[Supplied records Boundary: Start]

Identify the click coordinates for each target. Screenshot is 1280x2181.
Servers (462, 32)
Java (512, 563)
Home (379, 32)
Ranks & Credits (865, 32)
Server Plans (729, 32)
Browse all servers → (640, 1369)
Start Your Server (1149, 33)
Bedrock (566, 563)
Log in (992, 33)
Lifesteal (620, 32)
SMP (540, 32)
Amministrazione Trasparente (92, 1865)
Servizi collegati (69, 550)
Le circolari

[Supplied records Boundary: End]

About this task = Beginning with the line containing "Home (379, 32)", repeat each line of the listing above, exactly, through the last one, and stop there.

Result of this exercise =
Home (379, 32)
Ranks & Credits (865, 32)
Server Plans (729, 32)
Browse all servers → (640, 1369)
Start Your Server (1149, 33)
Bedrock (566, 563)
Log in (992, 33)
Lifesteal (620, 32)
SMP (540, 32)
Amministrazione Trasparente (92, 1865)
Servizi collegati (69, 550)
Le circolari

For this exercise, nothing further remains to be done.